Dissertations and Theses

Date of Award

2026

Document Type

Thesis

Department

English

First Advisor

Lyn Di Iorio

Second Advisor

Robert Higney

Third Advisor

Andras Kisery

Keywords

Jane Eyre, Wide Sargasso Sea, "If You Touched My Heart, " Gothic Literature, Feminist Disability Studies, Abjection

Abstract

My thesis employs comparative close reading framed by disability studies to analyze representations of female madness in Charlotte Brontë’s Jane Eyre, Jean Rhys’ Wide Sargasso Sea, and Isabel Allende’s “If You Touched My Heart.” Drawing on theories of socially constructed disability, it argues that Bertha, Antoinette, and Hortensia are framed as “mad women” not through inherent pathology, but through patriarchal violence, colonial domination, and institutional power.

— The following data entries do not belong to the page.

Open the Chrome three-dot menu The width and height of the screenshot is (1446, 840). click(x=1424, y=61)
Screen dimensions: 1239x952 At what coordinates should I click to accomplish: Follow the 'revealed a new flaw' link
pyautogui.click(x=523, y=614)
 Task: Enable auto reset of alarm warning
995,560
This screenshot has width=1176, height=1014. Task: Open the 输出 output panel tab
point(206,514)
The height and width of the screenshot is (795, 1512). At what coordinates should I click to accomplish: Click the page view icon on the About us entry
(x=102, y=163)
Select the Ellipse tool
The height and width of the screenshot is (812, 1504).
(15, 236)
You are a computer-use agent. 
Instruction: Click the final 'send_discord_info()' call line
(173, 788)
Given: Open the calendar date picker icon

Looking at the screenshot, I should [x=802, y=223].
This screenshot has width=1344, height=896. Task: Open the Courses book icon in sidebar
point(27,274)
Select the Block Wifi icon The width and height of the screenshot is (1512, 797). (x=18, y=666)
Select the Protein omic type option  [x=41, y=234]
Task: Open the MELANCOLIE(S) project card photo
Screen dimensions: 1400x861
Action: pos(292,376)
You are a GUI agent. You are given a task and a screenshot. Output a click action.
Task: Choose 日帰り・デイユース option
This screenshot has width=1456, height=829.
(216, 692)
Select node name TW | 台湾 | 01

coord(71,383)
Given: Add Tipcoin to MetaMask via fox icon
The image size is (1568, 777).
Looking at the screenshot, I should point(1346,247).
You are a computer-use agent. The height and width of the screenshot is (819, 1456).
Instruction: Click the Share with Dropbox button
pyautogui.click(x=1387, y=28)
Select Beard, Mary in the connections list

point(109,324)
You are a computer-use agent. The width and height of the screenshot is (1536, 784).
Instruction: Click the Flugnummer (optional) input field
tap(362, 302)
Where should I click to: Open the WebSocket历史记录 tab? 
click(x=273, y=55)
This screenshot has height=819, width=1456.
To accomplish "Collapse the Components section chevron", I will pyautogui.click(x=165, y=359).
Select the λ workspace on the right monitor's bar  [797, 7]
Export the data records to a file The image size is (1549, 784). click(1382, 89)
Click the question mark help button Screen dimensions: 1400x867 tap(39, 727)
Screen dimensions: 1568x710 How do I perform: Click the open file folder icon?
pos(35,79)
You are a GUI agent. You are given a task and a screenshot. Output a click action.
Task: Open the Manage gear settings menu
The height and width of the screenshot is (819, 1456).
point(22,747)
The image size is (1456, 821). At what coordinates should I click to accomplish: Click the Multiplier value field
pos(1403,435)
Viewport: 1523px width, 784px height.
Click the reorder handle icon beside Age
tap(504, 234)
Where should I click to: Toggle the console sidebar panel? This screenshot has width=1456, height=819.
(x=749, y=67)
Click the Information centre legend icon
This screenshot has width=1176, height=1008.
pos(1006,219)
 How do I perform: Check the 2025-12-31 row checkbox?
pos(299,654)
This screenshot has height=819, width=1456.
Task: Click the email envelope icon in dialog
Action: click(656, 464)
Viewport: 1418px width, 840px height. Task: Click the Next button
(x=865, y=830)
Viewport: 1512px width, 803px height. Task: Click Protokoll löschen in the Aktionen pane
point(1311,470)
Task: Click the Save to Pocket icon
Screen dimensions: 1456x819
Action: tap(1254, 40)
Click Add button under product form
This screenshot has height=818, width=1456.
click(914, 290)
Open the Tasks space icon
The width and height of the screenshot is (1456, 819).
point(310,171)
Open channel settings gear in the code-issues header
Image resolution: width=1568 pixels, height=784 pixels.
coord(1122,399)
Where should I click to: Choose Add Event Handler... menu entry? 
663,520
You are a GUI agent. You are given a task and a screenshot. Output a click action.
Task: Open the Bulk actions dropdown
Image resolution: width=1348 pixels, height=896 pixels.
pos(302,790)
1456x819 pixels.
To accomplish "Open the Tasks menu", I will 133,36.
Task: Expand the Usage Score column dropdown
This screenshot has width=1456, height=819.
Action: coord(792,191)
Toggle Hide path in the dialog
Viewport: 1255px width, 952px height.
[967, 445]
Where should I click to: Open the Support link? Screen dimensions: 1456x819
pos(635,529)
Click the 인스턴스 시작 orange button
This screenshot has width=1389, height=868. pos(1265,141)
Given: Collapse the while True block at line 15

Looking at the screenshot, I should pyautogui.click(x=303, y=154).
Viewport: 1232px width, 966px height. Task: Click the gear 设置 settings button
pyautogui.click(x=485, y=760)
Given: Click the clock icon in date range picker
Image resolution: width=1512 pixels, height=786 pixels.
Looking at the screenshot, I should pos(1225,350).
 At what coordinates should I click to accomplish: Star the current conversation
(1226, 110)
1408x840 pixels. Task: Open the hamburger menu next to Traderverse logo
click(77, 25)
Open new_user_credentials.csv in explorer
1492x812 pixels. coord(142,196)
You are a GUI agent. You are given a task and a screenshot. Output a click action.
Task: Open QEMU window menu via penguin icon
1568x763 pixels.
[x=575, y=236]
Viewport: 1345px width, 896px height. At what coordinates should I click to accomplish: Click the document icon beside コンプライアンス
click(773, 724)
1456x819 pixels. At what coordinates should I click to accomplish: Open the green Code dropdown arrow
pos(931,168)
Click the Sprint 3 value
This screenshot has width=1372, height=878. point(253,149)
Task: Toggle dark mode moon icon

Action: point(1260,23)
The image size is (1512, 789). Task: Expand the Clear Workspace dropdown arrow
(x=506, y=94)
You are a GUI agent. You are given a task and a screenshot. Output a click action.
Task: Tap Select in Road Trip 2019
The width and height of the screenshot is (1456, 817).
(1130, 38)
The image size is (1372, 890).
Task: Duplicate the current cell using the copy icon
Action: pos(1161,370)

By integrating the social model of disability with feminist theory, this thesis examines how women are rendered disabled within societies influenced by Social Darwinism and eugenic ideologies.

This thesis further incorporates Gothic theory and David T. Mitchell and Sharon L. Snyder’s concept of narrative prosthesis to demonstrate how madness functions as both a structural and symbolic device that shapes narrative meaning. Julia Kristeva’s theory of abjection is used to explore how each character’s perceived madness is intensified through their forced confrontation with the boundaries of social transgression and exclusion. Through this interdisciplinary methodology, this thesis reveals how madness functions as gendered and culturally enforced disability whose representation shifts across Gothic narrative writing and spaces.

Within the Victorian Gothic, Brontë’s colonialist representation silences Bertha which reduces her to a monstrous figure who is stripped of sense of connection to her origin, agency, and humanity. In contrast, Caribbean and Latin American Gothic texts by Jean Rhys and Isabel Allende transform the narrative of female madness from victimization into a testimony, framing madness as strength and resilience while documenting colonial, ancestral, gendered, and racial trauma through culturally specific expression. These characters represent the painful history of women from marginalized communities and reclaim voices denied to figures like Bertha. Ultimately, this thesis argues that Gothic literature has always been a genre beyond fear; it functions as a critical archive for silenced histories, documenting the lived realities of marginalized and disabled bodies that dominant social narratives seek to erase.